Here’s the response by CEO Brian Moynihan:
So we bought back shares this quarter and still grew the capital. Our job is to drive our company to serve our customers in that first order of business for our capital has always helped the growth in the balance sheet, especially on the lending and market side. And so you should expect that buybacks will continue to increase. But remember, we are now sitting above what we are supposed to be sitting at on 1/1/2024. And so next year is already here. So obviously, the trade between building the buffer up a little bit more, as you said, from where we are now to  basis points over the requirement is a little bit different. We already exceeded the requirements. So we’ll put a little bit towards the buffer. We’ll support the organic growth a little bit towards a buffer and the use of rest to send back to you guys.”

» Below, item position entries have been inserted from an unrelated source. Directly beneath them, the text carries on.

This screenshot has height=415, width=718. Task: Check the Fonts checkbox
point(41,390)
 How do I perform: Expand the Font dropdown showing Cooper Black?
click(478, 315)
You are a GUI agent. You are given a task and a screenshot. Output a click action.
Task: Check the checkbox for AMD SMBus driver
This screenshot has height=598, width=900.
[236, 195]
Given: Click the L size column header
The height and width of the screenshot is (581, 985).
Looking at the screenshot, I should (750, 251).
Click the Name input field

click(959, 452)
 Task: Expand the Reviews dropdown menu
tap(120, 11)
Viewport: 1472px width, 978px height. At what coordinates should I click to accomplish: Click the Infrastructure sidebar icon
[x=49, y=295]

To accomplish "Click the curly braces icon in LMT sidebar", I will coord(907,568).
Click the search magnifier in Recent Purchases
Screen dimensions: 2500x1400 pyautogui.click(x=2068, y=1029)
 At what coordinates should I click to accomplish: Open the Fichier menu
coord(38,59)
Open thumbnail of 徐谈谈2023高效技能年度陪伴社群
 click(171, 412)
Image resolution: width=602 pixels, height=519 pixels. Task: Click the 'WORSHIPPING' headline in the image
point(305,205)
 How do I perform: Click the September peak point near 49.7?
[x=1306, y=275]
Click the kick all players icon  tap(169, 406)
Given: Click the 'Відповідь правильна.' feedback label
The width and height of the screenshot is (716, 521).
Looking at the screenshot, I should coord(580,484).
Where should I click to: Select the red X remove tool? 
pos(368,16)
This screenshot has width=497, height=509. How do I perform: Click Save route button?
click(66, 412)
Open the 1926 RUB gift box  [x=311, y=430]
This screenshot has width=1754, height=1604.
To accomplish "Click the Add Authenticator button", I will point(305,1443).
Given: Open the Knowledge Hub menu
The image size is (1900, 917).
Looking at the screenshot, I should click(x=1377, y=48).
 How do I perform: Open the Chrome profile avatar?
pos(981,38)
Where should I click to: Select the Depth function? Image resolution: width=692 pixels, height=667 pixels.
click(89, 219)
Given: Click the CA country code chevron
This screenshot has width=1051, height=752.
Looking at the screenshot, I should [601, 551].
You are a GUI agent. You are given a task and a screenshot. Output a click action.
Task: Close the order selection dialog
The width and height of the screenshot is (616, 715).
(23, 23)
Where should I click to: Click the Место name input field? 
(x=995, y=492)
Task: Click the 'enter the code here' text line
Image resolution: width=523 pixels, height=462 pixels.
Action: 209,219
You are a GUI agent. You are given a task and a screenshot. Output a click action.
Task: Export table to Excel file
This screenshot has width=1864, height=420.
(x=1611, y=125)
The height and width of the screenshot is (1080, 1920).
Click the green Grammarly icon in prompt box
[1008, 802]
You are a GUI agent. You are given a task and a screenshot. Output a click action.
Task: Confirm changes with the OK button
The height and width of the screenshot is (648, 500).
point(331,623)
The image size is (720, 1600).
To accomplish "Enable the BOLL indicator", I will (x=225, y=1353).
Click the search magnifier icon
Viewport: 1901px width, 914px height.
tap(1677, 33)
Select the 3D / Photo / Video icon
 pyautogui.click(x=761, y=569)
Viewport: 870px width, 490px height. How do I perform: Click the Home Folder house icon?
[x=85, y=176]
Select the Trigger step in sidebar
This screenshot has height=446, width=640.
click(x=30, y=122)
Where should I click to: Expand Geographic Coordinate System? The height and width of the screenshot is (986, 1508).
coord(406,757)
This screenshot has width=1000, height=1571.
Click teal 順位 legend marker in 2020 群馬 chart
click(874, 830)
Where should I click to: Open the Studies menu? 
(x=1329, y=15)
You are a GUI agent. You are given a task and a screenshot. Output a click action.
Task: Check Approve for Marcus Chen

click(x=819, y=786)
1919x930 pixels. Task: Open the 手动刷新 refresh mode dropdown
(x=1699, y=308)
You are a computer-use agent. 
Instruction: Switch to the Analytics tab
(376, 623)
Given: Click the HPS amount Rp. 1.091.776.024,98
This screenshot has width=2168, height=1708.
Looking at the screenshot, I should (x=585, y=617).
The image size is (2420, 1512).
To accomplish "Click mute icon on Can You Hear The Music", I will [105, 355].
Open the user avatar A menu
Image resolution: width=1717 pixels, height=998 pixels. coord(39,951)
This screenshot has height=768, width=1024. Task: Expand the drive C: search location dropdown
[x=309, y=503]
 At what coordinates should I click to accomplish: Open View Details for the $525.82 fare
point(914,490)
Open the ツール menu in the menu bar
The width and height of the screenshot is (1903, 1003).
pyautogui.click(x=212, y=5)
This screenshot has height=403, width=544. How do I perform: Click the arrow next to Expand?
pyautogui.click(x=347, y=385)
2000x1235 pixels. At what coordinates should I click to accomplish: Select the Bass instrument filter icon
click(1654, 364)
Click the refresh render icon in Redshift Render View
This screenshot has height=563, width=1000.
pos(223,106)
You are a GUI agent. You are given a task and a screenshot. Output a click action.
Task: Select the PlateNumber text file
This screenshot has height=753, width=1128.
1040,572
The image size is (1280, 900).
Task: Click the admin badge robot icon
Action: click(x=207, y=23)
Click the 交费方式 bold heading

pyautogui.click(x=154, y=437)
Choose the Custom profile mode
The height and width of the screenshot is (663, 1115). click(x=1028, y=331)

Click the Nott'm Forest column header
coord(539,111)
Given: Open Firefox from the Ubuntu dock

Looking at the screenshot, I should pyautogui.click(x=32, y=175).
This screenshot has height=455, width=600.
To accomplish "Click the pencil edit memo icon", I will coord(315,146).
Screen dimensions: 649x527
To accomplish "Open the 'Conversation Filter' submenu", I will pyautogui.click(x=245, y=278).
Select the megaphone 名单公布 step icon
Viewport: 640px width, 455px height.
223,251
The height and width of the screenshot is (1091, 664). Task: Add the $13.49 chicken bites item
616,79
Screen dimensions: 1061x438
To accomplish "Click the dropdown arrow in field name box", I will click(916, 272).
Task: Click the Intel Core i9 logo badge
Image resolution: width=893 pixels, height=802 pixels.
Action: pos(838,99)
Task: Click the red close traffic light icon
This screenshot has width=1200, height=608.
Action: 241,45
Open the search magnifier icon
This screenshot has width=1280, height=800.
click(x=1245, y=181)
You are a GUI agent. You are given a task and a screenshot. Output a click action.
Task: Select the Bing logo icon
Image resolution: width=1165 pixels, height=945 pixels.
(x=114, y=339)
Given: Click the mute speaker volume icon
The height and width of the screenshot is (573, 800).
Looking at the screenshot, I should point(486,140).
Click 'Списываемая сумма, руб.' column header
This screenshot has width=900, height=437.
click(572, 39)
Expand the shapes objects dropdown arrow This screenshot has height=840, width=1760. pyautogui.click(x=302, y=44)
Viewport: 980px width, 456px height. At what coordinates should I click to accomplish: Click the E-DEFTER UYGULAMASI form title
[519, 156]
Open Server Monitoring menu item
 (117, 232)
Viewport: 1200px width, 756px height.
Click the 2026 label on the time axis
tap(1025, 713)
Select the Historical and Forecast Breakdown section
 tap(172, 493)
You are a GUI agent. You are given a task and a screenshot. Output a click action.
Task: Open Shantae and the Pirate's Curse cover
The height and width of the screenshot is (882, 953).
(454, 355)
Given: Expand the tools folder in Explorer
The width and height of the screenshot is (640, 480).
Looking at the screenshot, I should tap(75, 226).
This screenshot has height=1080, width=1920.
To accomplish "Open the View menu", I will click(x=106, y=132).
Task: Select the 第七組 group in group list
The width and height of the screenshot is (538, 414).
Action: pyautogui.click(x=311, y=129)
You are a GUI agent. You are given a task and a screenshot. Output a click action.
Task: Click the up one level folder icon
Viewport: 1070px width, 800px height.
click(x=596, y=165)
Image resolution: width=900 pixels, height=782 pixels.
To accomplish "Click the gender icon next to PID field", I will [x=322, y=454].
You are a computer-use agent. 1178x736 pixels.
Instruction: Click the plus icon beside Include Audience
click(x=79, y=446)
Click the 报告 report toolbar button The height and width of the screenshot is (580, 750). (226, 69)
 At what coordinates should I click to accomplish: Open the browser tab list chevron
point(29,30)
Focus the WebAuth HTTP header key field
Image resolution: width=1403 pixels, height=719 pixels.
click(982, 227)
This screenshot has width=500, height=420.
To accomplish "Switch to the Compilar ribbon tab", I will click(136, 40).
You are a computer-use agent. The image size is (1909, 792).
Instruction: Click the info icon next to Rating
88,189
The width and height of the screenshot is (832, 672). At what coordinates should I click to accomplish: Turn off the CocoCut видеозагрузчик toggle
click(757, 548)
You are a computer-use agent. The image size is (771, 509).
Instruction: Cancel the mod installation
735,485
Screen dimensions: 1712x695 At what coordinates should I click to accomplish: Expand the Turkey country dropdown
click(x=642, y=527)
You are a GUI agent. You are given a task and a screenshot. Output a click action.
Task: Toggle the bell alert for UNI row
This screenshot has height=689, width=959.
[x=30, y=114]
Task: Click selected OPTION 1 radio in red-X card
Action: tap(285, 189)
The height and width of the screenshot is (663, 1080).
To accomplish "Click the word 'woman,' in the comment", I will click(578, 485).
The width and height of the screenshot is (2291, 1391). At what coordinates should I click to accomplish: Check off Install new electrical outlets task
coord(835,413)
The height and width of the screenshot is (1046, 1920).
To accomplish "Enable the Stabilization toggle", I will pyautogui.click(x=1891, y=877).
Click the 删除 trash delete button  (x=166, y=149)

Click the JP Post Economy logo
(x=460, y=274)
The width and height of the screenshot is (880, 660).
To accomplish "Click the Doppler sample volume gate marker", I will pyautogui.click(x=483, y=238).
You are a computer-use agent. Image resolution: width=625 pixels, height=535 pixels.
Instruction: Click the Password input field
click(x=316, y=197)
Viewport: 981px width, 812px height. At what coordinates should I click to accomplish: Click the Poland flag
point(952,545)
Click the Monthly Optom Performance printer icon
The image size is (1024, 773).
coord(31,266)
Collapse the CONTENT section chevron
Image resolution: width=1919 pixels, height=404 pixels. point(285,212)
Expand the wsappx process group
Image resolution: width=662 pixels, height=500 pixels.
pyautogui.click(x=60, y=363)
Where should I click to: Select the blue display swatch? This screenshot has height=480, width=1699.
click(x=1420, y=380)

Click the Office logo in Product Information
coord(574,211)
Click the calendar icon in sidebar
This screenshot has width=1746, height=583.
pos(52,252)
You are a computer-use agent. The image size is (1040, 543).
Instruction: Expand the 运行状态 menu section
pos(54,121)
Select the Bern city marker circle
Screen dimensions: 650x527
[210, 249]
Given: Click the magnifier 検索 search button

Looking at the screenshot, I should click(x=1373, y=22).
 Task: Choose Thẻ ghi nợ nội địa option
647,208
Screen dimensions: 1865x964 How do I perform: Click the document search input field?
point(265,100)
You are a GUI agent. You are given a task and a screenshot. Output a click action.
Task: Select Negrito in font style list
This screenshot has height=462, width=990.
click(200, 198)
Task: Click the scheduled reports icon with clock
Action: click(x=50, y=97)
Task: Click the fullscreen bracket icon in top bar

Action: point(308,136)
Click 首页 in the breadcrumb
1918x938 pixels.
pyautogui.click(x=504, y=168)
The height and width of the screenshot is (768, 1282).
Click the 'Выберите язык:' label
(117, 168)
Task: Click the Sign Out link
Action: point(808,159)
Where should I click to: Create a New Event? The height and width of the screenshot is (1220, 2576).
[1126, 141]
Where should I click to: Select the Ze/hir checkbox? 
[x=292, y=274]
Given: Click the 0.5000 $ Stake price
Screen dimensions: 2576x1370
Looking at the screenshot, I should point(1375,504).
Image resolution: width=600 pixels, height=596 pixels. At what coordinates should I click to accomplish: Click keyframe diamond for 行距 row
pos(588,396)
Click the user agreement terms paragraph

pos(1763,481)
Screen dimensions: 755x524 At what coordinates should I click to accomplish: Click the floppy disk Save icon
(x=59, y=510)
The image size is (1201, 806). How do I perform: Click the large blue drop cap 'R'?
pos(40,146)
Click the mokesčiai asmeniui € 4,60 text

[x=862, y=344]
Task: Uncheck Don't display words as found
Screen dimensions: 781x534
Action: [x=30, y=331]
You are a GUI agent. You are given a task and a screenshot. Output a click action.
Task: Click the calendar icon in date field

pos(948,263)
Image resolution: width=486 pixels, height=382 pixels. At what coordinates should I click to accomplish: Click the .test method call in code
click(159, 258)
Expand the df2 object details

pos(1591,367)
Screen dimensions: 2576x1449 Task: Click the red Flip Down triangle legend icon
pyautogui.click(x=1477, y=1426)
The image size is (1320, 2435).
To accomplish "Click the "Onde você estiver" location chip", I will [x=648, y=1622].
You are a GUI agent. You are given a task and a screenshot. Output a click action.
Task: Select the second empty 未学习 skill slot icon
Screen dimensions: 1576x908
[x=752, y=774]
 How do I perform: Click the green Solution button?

Do you hear the same hesitancy in that answer that I do? There’s no mention of net buyback dollar amounts here or elsewhere in the earnings call. Moynihan can’t stop himself from putting the Fed’s buffer first and his own preference for organic growth second. Something that can be made to look like organic growth, you see, is the basis of bonuses and shares for leadership. In truth, I think it’s reducing the denominator through buybacks that would provide the greatest benefit for shareholders. Is there anybody at BAC who speaks up for them? A sort of shareholder ombudsman might be a good idea. I sort of feel like the guy who speaks up at the table in The Godfather to say, “After all, we aren’t communists.” All the mob guys got a good laugh out of it.